Copy, from the material below, each line that contains the word "Stephen".

##### Recorded information #####

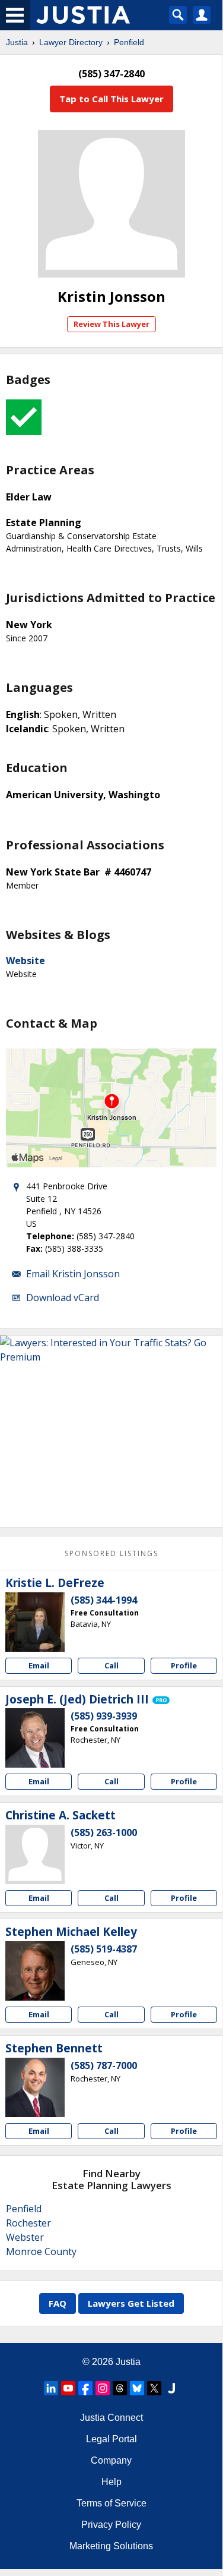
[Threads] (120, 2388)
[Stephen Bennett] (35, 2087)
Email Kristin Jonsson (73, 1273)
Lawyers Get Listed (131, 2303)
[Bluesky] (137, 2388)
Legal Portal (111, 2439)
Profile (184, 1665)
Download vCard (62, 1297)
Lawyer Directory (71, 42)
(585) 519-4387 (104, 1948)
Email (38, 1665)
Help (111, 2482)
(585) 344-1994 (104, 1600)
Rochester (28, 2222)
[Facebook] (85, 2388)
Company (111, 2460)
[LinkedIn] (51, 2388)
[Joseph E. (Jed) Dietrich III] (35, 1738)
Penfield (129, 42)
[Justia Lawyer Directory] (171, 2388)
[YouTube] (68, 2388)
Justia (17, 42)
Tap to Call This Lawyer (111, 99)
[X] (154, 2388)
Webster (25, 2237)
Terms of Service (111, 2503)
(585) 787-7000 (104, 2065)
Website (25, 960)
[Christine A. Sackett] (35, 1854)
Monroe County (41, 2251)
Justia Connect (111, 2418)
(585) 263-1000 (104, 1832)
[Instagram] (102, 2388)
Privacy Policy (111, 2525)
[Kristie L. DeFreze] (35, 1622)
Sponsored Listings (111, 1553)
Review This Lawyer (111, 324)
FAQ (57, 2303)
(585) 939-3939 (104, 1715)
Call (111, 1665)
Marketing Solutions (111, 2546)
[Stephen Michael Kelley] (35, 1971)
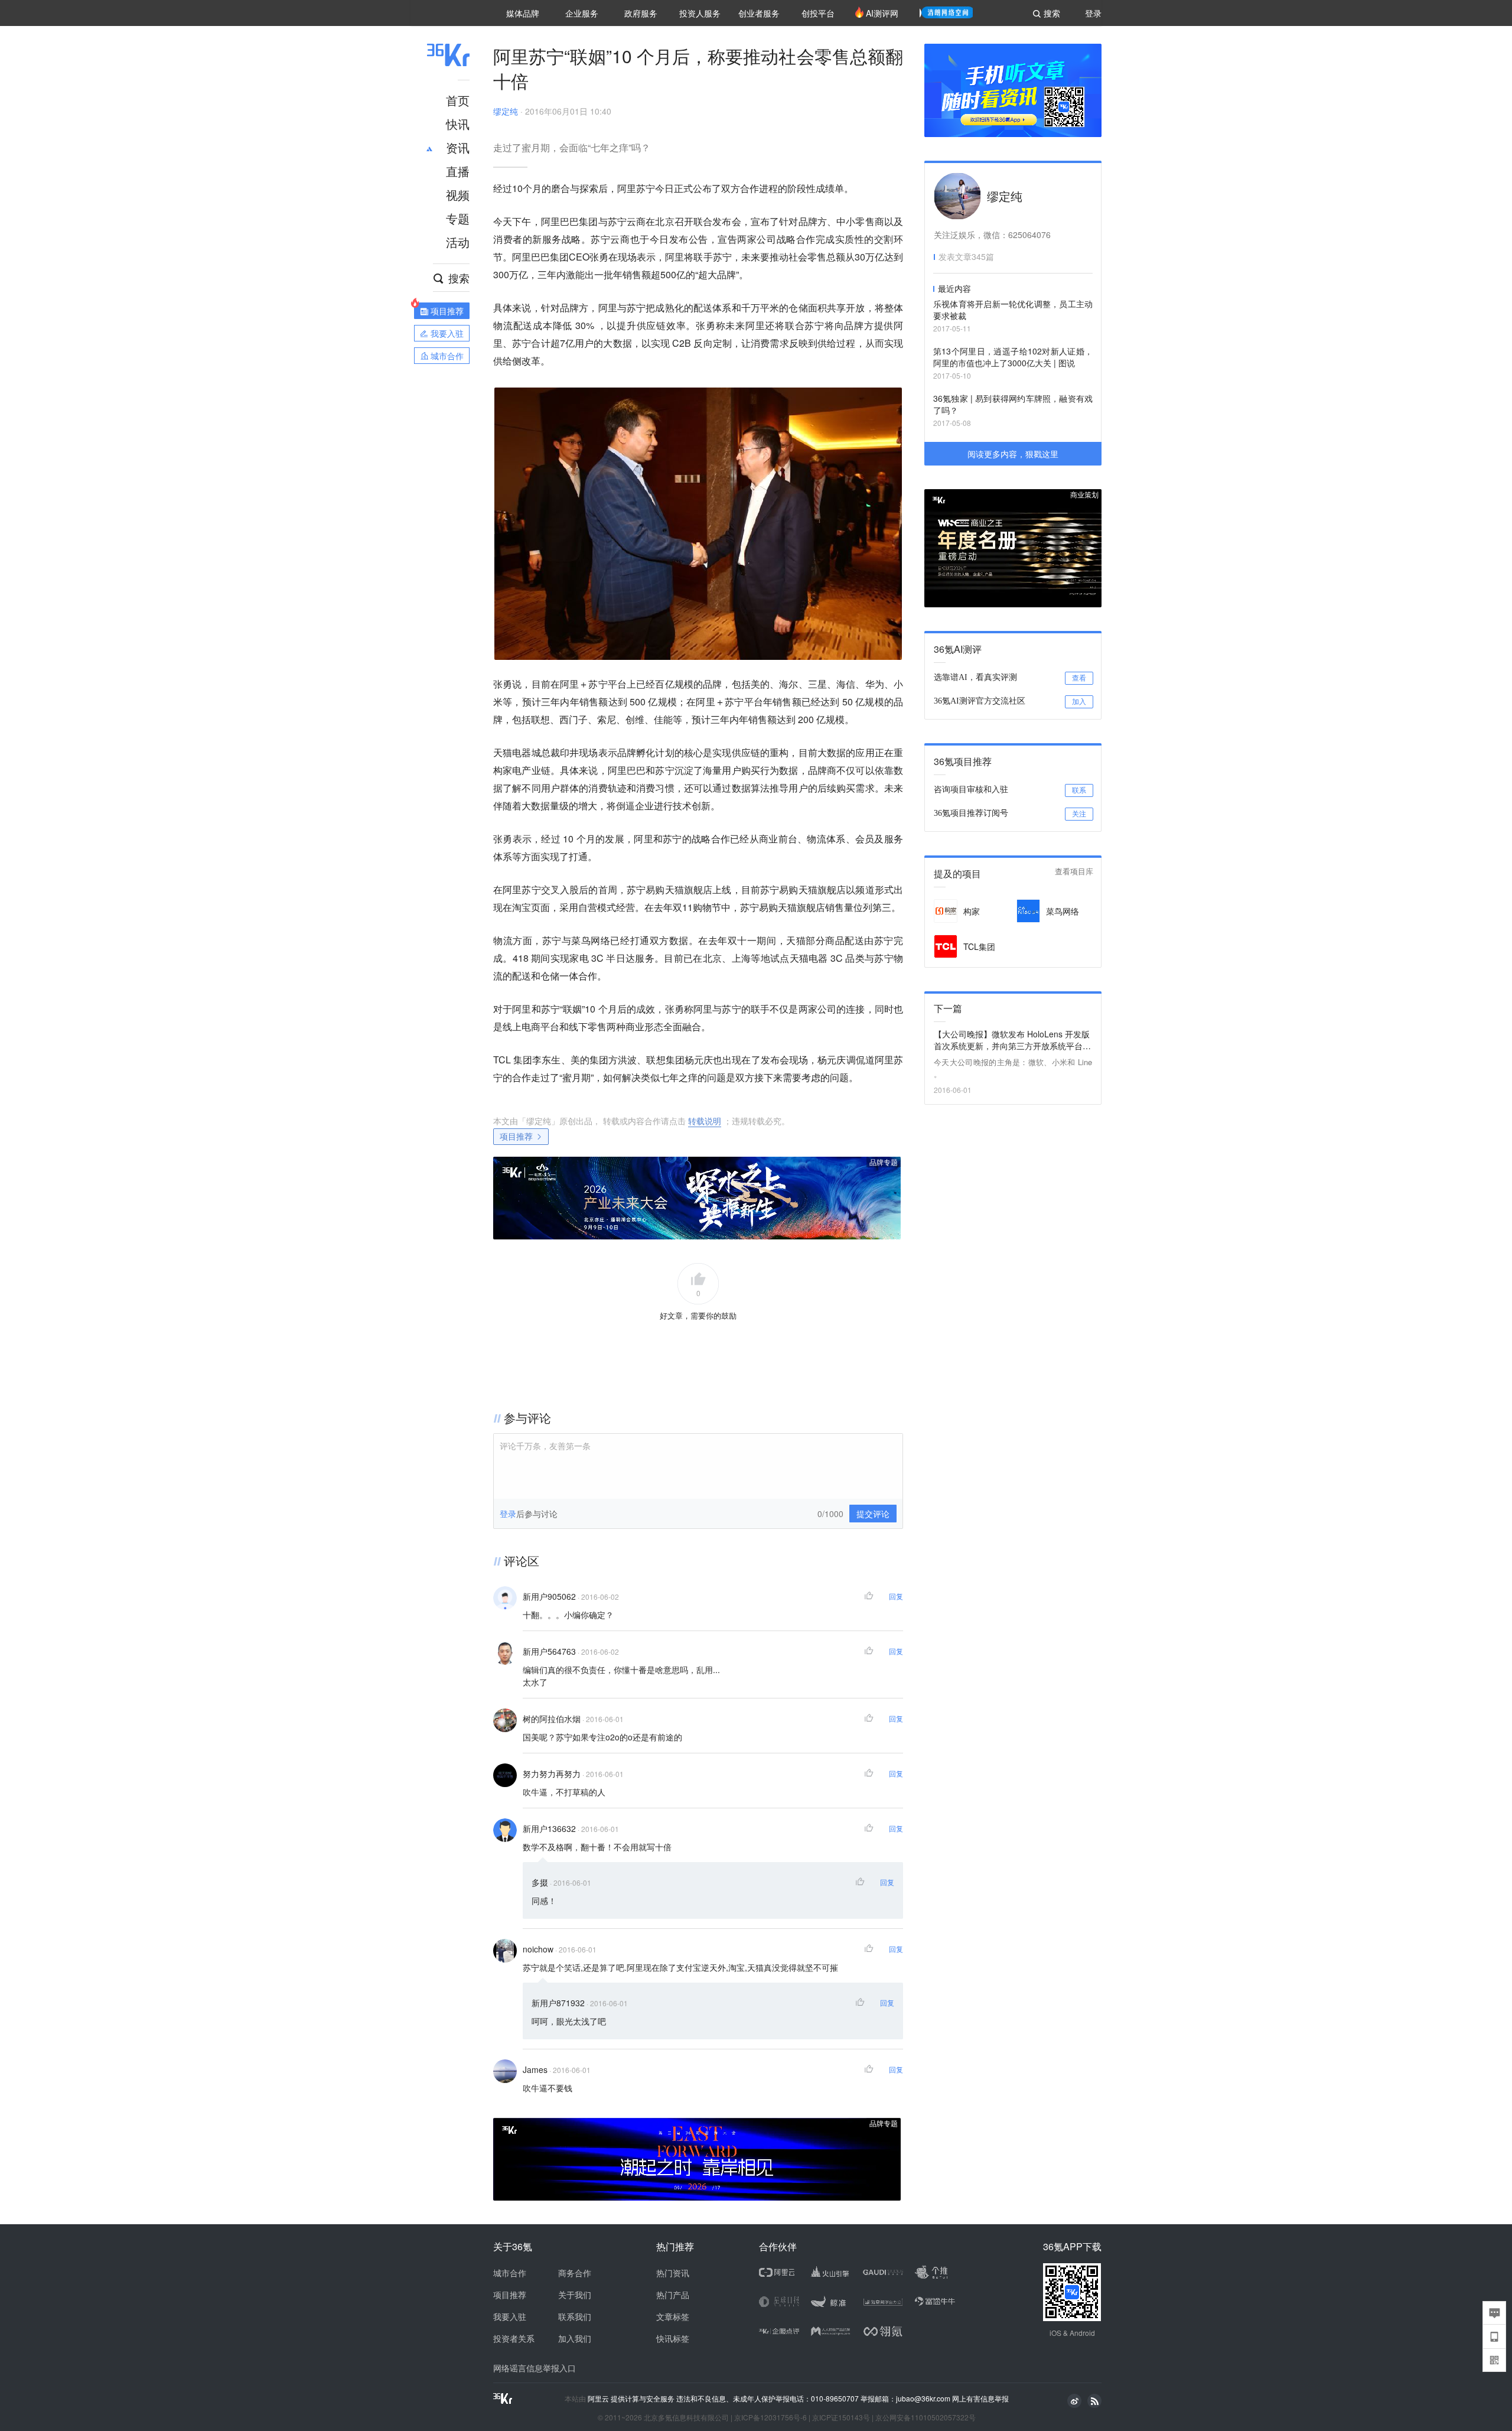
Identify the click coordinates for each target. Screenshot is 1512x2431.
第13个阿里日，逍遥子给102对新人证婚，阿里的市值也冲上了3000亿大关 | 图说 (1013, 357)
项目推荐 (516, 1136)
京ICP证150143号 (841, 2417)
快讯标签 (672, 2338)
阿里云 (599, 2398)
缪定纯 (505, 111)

#####
##### Recorded information #####

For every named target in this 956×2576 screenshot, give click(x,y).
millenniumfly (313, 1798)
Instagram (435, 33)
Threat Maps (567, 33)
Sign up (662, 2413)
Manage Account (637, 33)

#####
##### Recorded information #####

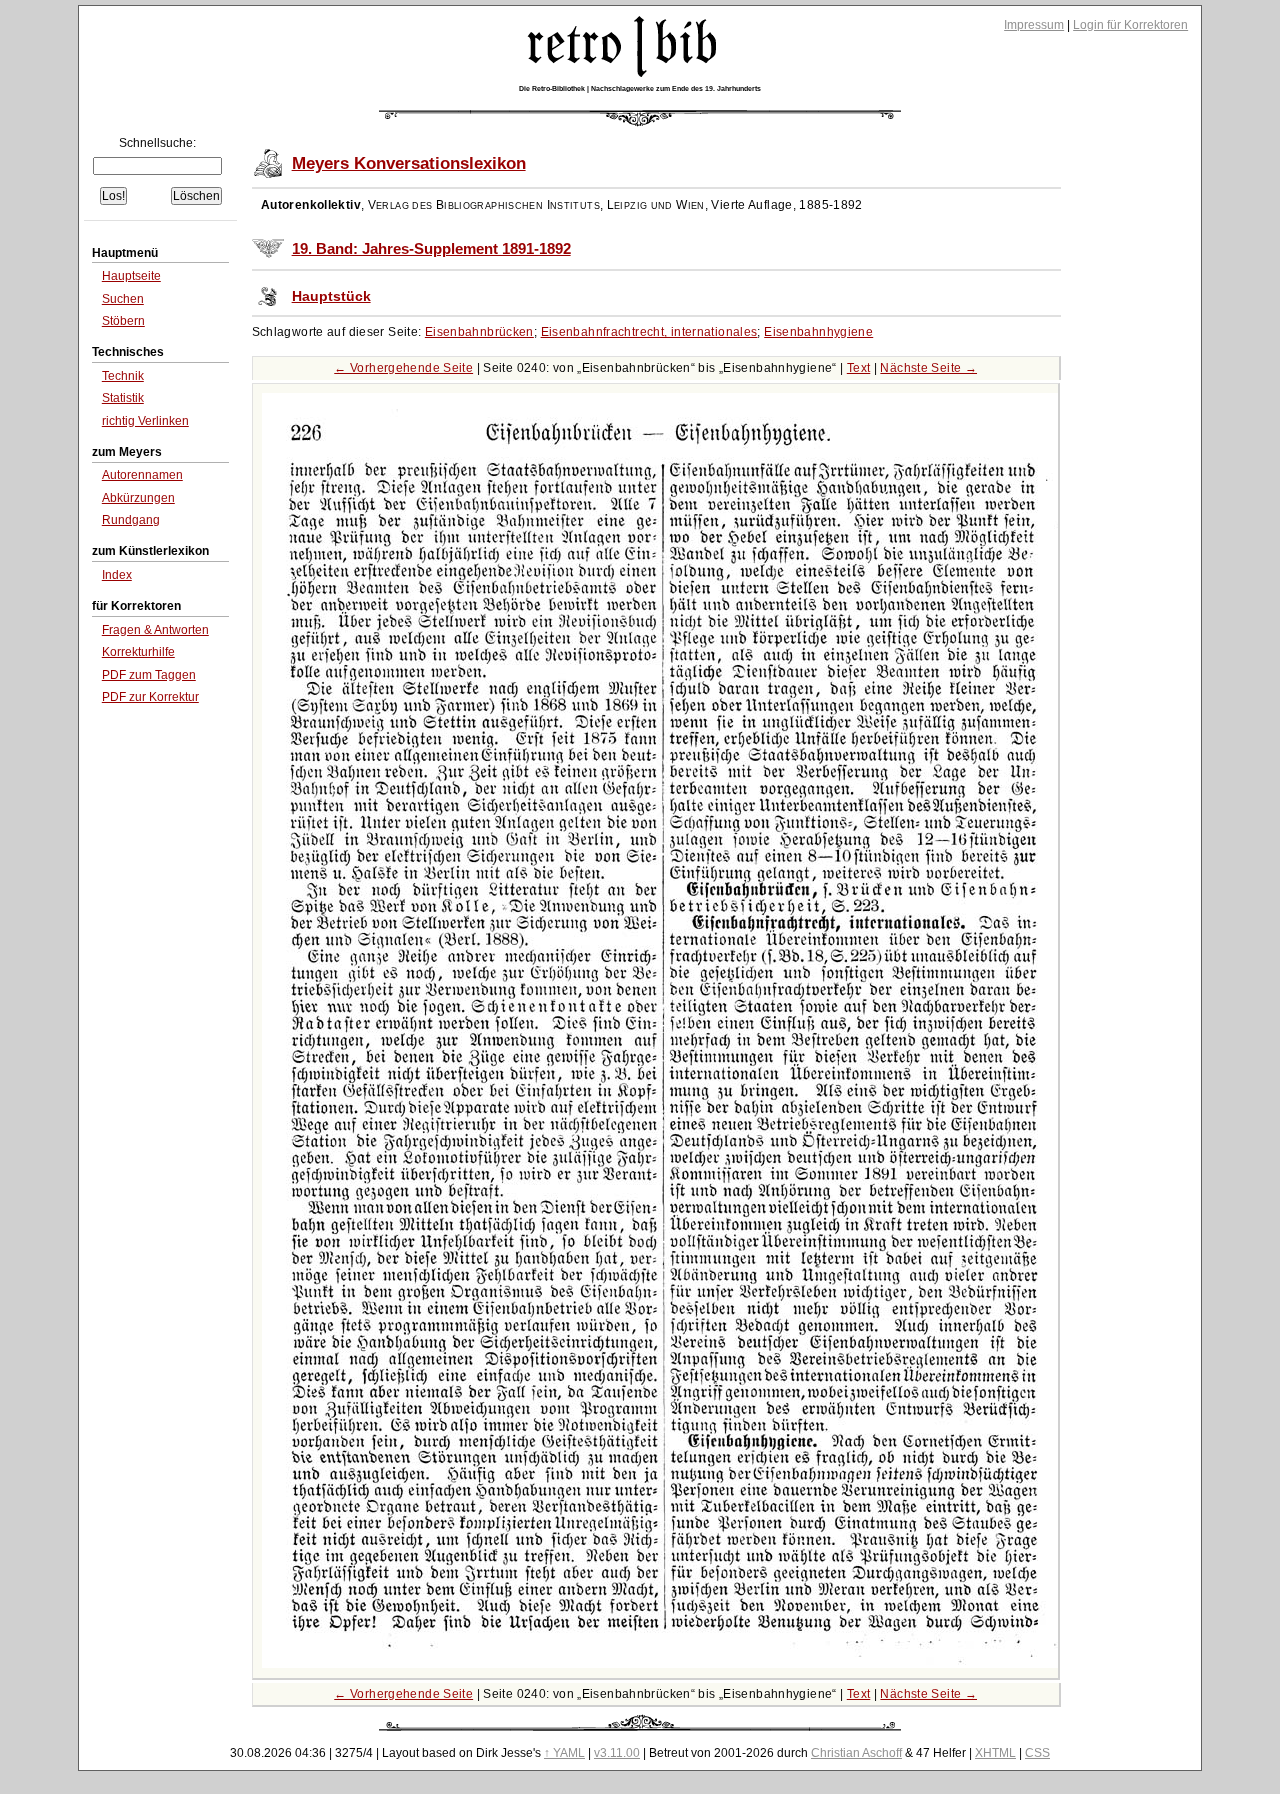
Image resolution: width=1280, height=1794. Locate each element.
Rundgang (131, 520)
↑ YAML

#####

**Solution to this task:**
[Stephen Bennett] (35, 2087)
[Stephen Michael Kelley] (35, 1971)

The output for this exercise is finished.